Однажды серым ноябрьским днем Джейн сообщила мне, что кто-то подъехал к воротам Эммерли. Я только недавно проводила гостей, праздновавших день рождения Эдварда, а затем мой, и никого не ожидала. Однако любое посещение должно было внести разнообразие в унылый осенний день, и я попросила Джейн привести визитеров ко мне, кем бы они ни оказались.
Как ни странно, сердце ничего не подсказало мне, и появление на пороге сэра Уильяма Филсби, герцога Россетера, явилось для меня настолько неожиданным, что я даже не подумала встать и продолжала некоторое время неприлично таращить на него глаза. Он тоже молча стоял у дверей, и мне пришлось вспомнить о правилах гостеприимства:
– Добрый день, сэр. Прошу вас, садитесь.
Он так стремительно рванулся ко мне, что я невольно поднялась ему навстречу, думая, что сейчас он заключит меня в объятья.

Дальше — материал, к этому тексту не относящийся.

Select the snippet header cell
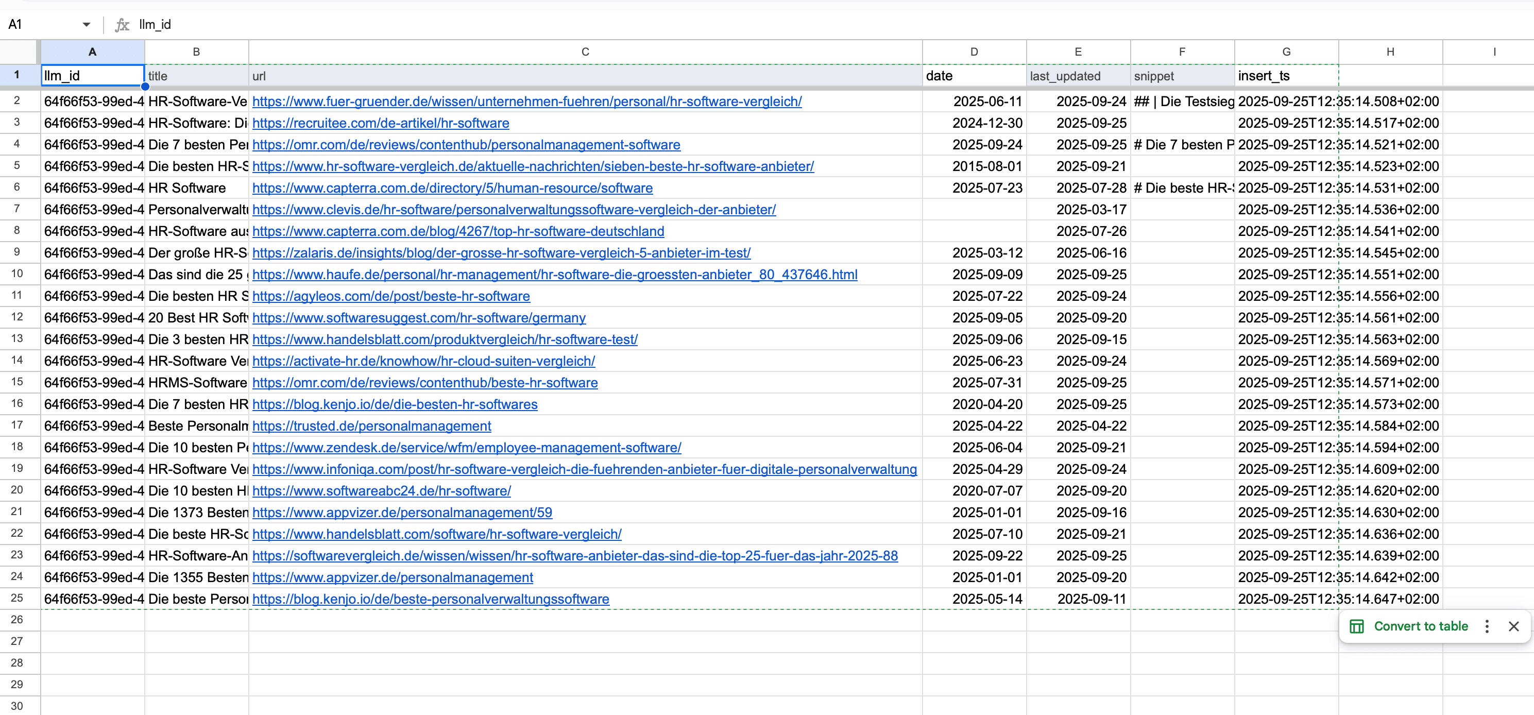Image resolution: width=1534 pixels, height=715 pixels. pos(1181,76)
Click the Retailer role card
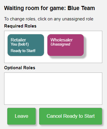Screen dimensions: 107x129 coord(26,45)
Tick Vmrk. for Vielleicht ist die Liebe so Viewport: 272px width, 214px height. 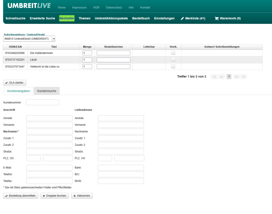(x=173, y=66)
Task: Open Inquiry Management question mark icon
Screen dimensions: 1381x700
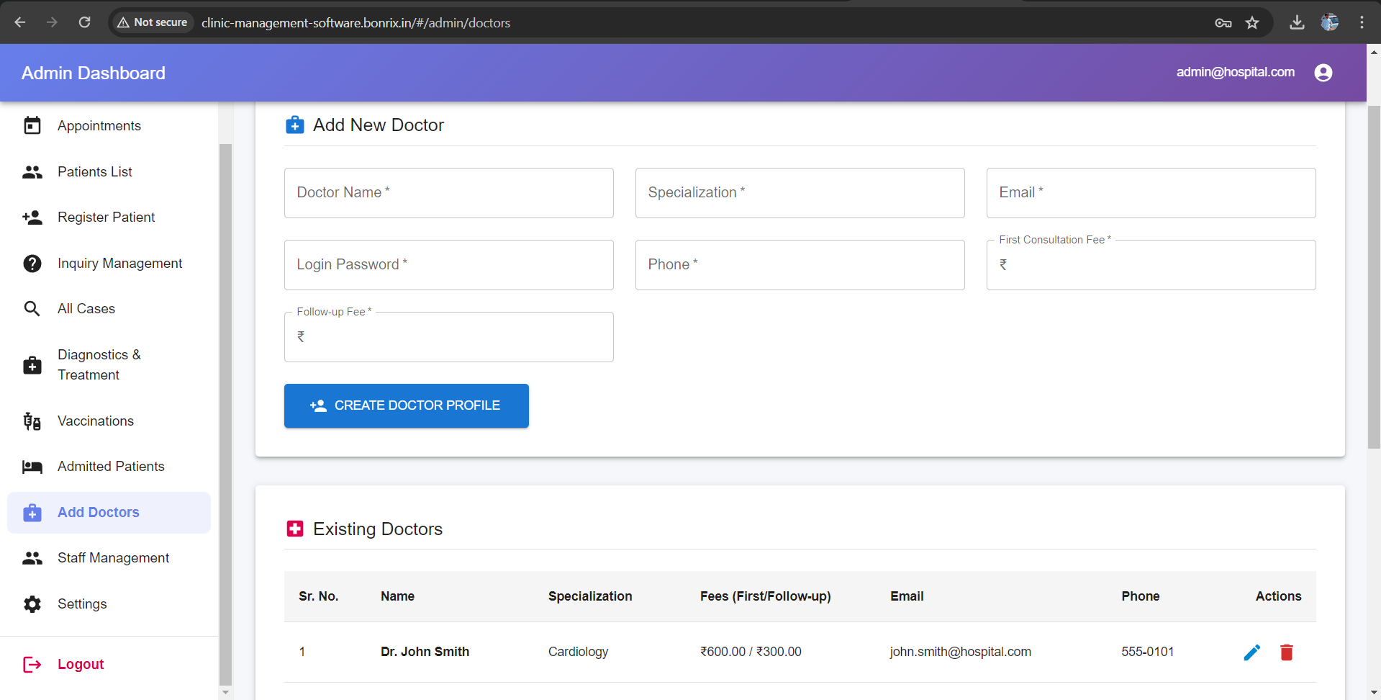Action: [32, 263]
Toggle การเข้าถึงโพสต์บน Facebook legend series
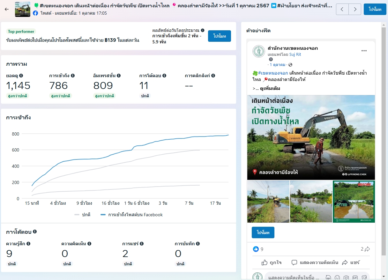Image resolution: width=388 pixels, height=280 pixels. coord(131,215)
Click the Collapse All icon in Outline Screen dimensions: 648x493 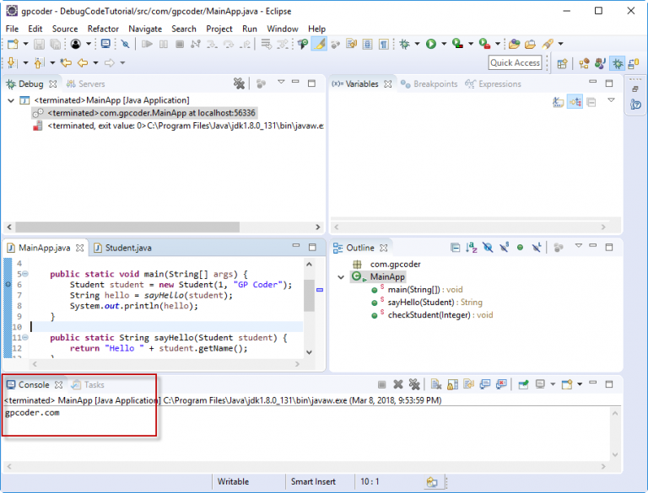click(456, 248)
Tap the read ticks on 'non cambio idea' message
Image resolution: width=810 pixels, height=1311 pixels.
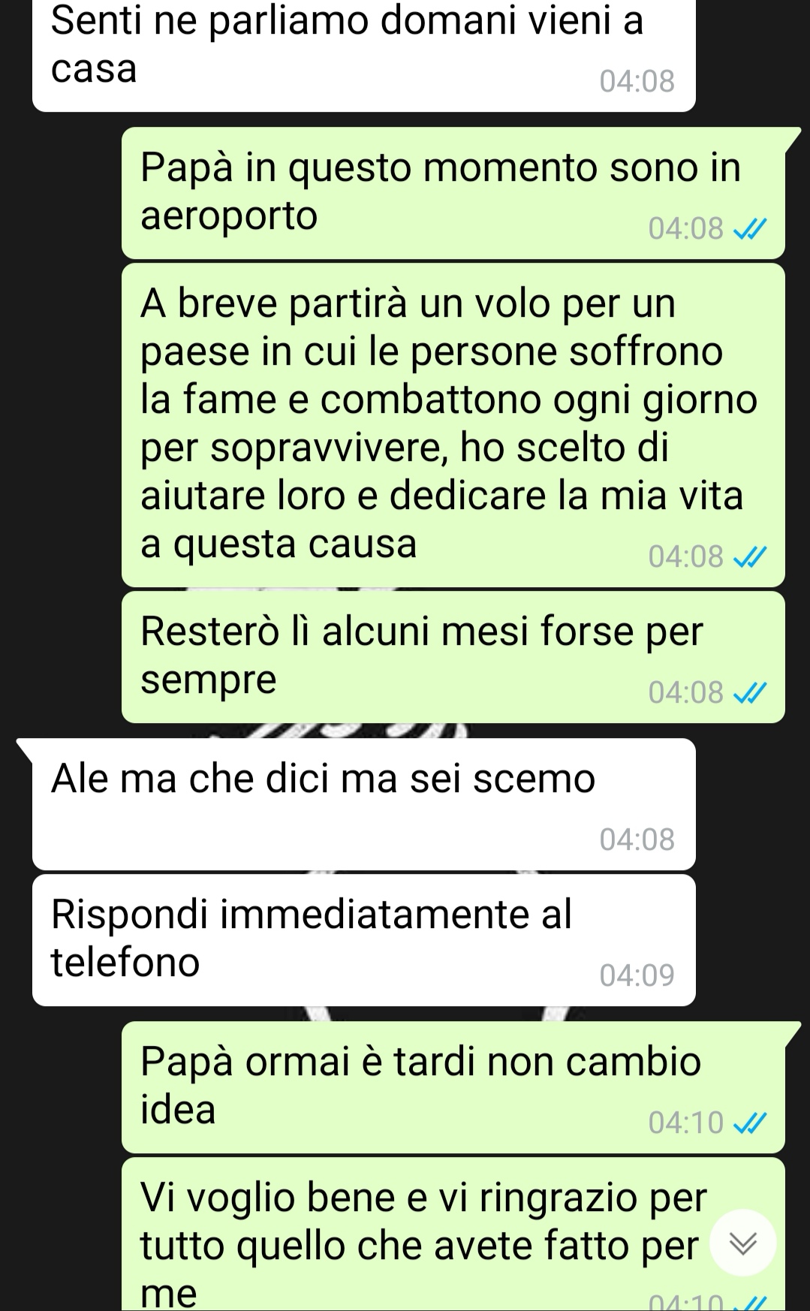(749, 1123)
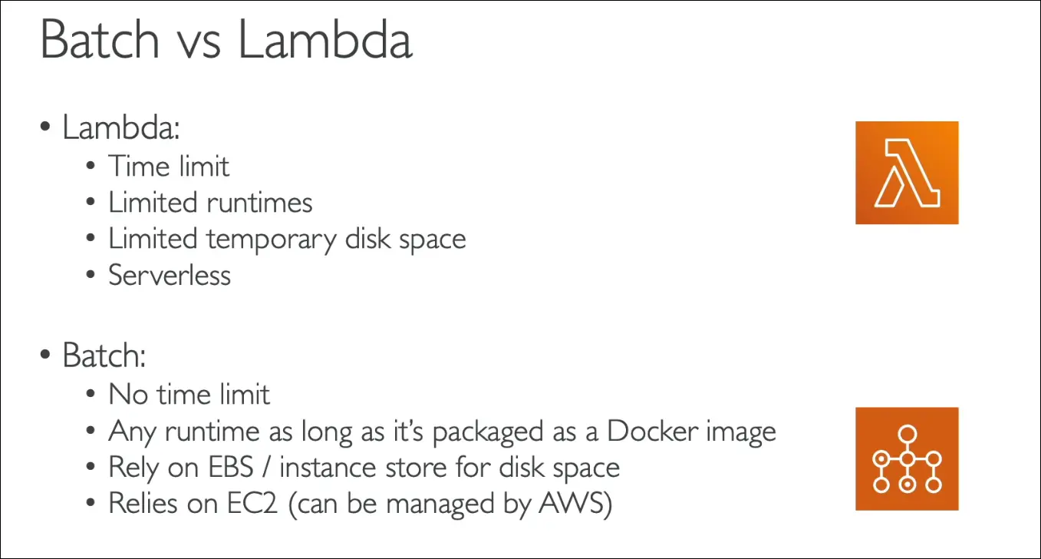This screenshot has height=559, width=1041.
Task: Select the "Serverless" bullet text
Action: [170, 275]
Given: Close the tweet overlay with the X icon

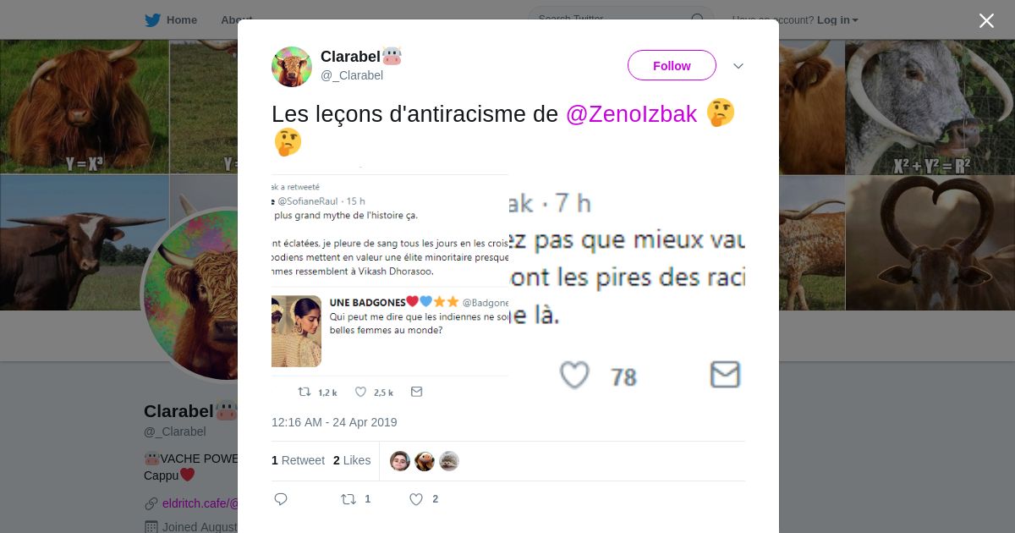Looking at the screenshot, I should [986, 20].
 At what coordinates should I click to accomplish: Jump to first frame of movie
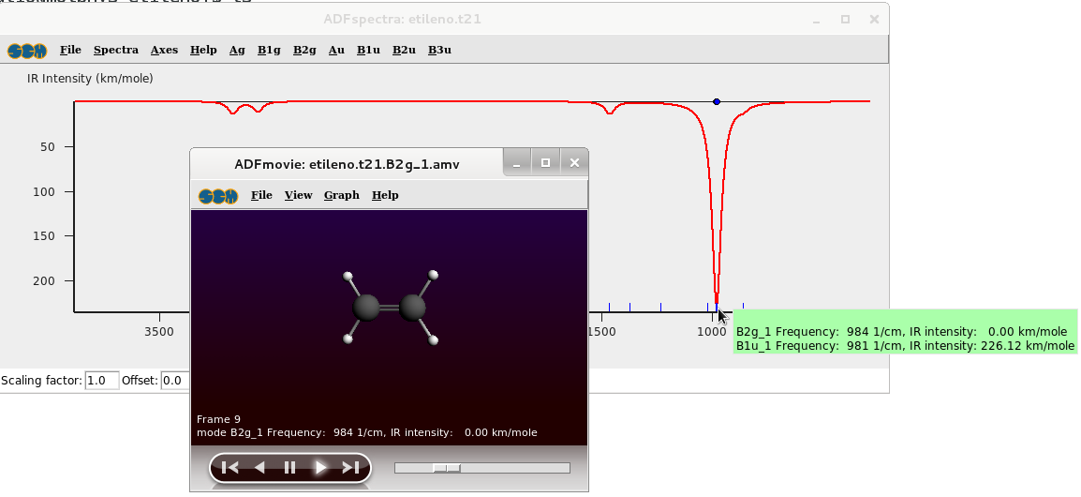[230, 467]
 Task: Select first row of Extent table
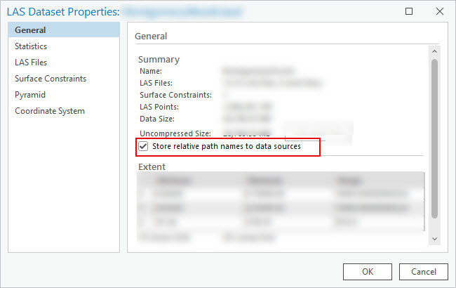point(281,195)
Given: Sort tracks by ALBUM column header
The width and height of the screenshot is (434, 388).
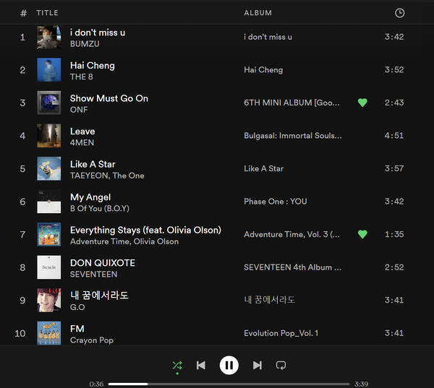Looking at the screenshot, I should point(258,13).

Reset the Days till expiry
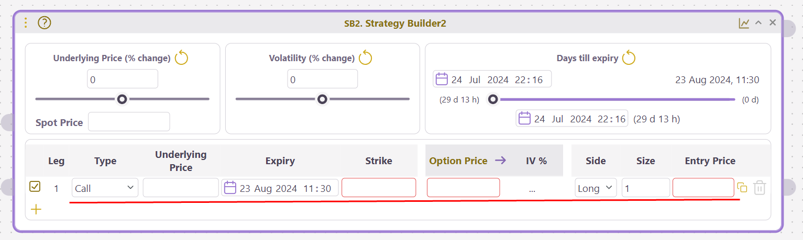coord(629,58)
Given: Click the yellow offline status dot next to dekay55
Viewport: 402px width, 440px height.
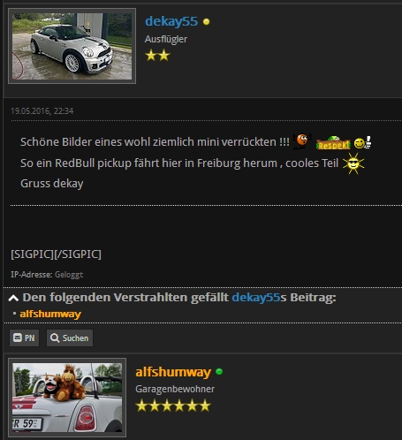Looking at the screenshot, I should point(207,21).
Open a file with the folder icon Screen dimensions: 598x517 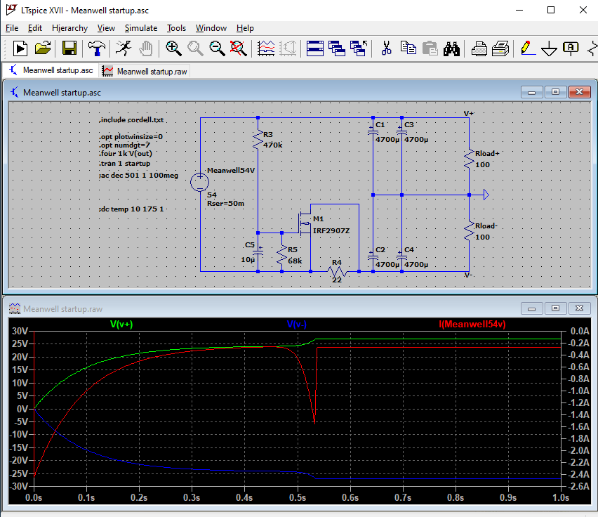[44, 48]
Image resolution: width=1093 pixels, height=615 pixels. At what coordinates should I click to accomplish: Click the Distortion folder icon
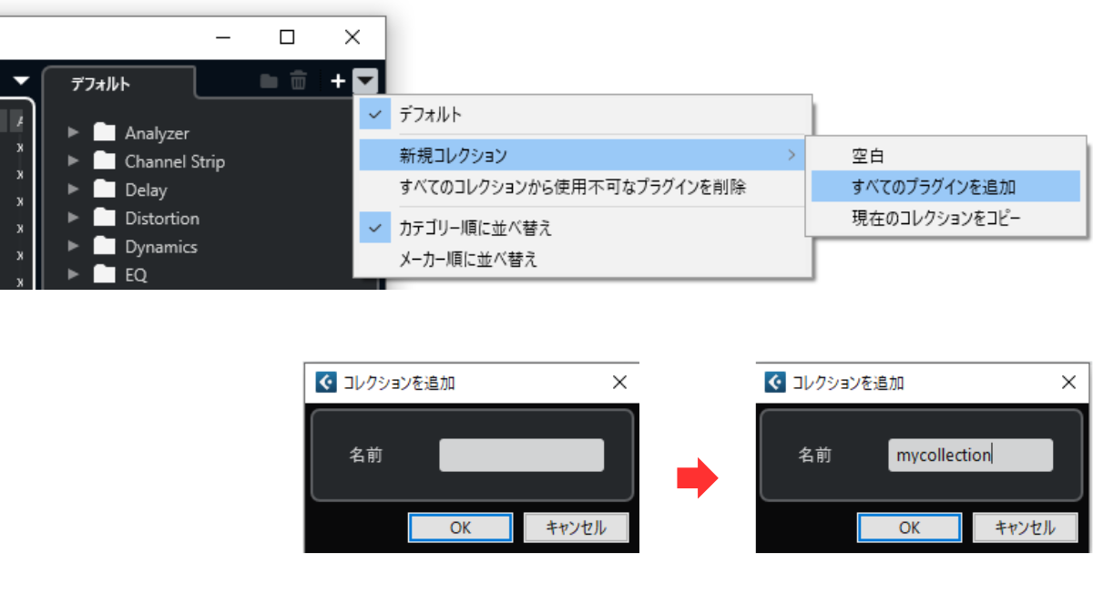coord(105,219)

– Эмма, я… – Он сделал паузу и резко остановился.
Я смущенно смотрела на него, внезапно вспомнив нашу последнюю встречу и все те слова, что сказала ему.
– Простите мою фамильярность, миссис Дэшвилл. Я был у себя в поместье и счел своим долгом узнать, как ваше самочувствие и не нужна ли вам какая-нибудь помощь.
Он выглядел бледным и взволнованным, под глазами залегли тени, на лбу и вокруг глаз появились ранние морщинки. Теперь ему, вероятно, было года тридцать два, и возраст оставил свой след на его облике.
– Я рада видеть вас, Уильям, – ответила я просто, не в силах сдерживать свою нежность.
Сколько раз я представляла и видела во сне нашу встречу, и вот герцог стоит передо мной после стольких лет разлуки. Его визит во время похорон мужа совершенно не запомнился мне и мог не идти в счет. Я бросила невольный взгляд на его пальцы и обрадовалась, не увидев обручального кольца.
Он взял мои руки в свои и крепко сжал их.
– Вы вправду рады, Эмма? Я так беспокоился о вас все эти годы и особенно теперь, когда вы остались одна.